OAuth 2.0 in R

Many APIs require some form of authentication. A very common form used with many cloud providers and commercial APIs is OAuth 2.0. In this post, I want to give you an introduction to how OAuth 2.0 works and use it to authenticate with Microsoft Azure services.

OAuth 2.0 - Overview

The OAuth 2.0 specification is not what you would commonly describe as ‘easy to understand’. Eran Hammer, the former lead author for the OAuth 2.0 project actually resigned and removed his name from the specification. He even wrote a Medium post titled ‘OAuth 2.0 and the Road to Hell’. His core concern is that OAuth 2.0 might be too complex for most developers to implement securely. However OAuth 2.0 is more or less the de facto authentication standard and used by Google, Facebook and Microsoft to secure access to their APIs, so we have to learn to work with it to a certain extend.

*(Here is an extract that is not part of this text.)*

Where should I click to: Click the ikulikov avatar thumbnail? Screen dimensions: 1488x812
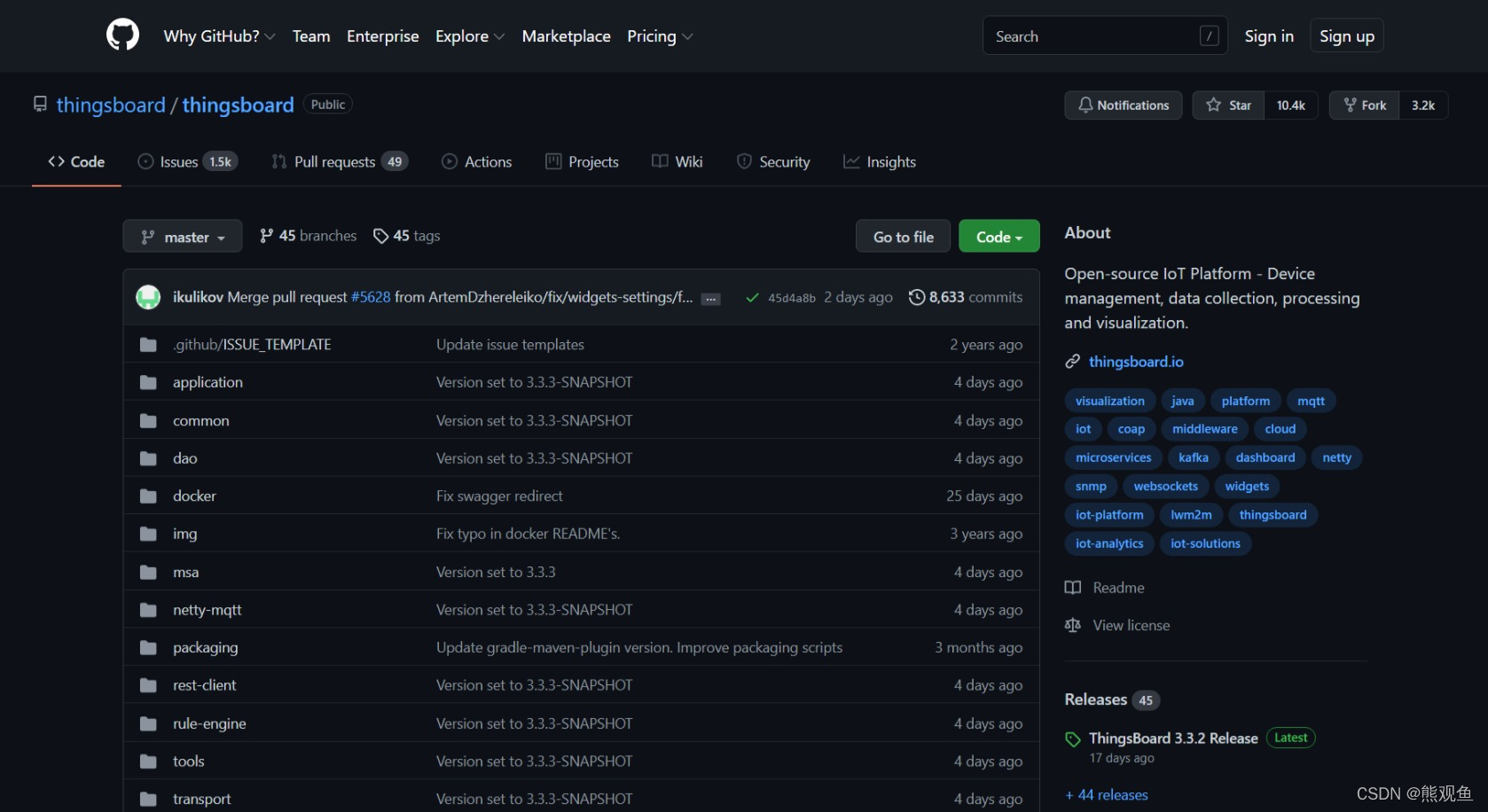click(148, 297)
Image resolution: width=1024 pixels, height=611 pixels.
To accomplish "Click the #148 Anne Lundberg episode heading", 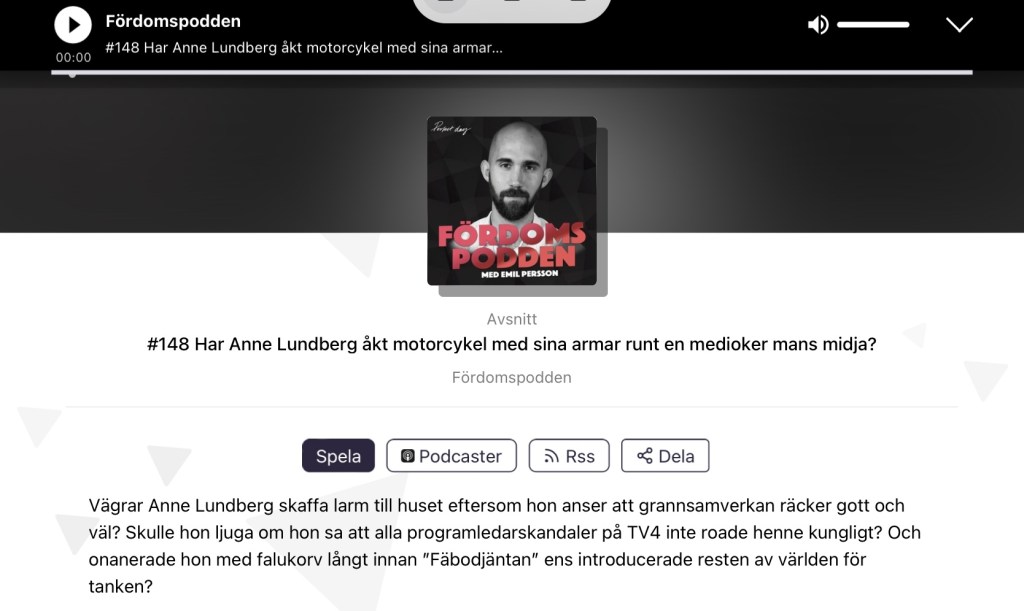I will pos(511,344).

OAuth is not to be confused with OpenID. “OpenID is about authentication (i.e. I can identify myself with an url) whereas OAuth is about authorization (i.e. I can grant permission to access my data on some website to another website, without providing this website the authentication information for the original website)”.

So how does OAuth 2.0 work conceptually? At its core, OAuth defines four roles:

resource owner: An entity who can grant access to a protected resource (often the end-user)
resource server: The server hosting the protected resource
client: An app that wants to access protected resources with authorization from the resource owner
authorization server: The server issuing access tokens to client after resource owner is successfully authenticated and authorization is obtained.

The protocol flow looks like this (taken from ietf.org):

 +--------+                               +---------------+
 |        |--(A)- Authorization Request ->|   Resource    |
 |        |                               |     Owner     |
 |        |<-(B)-- Authorization Grant ---|               |
 |        |                               +---------------+
 |        |
 |        |                               +---------------+
 |        |--(C)-- Authorization Grant -->| Authorization |
 | Client |                               |     Server    |
 |        |<-(D)----- Access Token -------|               |
 |        |                               +---------------+
 |        |
 |        |                               +---------------+
 |        |--(E)----- Access Token ------>|    Resource   |
 |        |                               |     Server    |
 |        |<-(F)--- Protected Resource ---|               |
 +--------+                               +---------------+

Note that the authorization server and the resource server do not need to be distinct servers. In practice, the authorization request is not made directly to the resource owner, but handled by the authorization server. The client gets an authorization grant which it can use to get an access token to access protected resources.

There are four different authorization grant types:

authorization code,
implicit,
resource owner password credentials and
client credentials

It is possible to define additional custom grant types as well. Let’s look at them in more detail:

Authorization Code

The client redirects the resource owner to the authorization server via its user agent (usually a browser). The authorization server then redirects the resource owner back to the client with the authorization code.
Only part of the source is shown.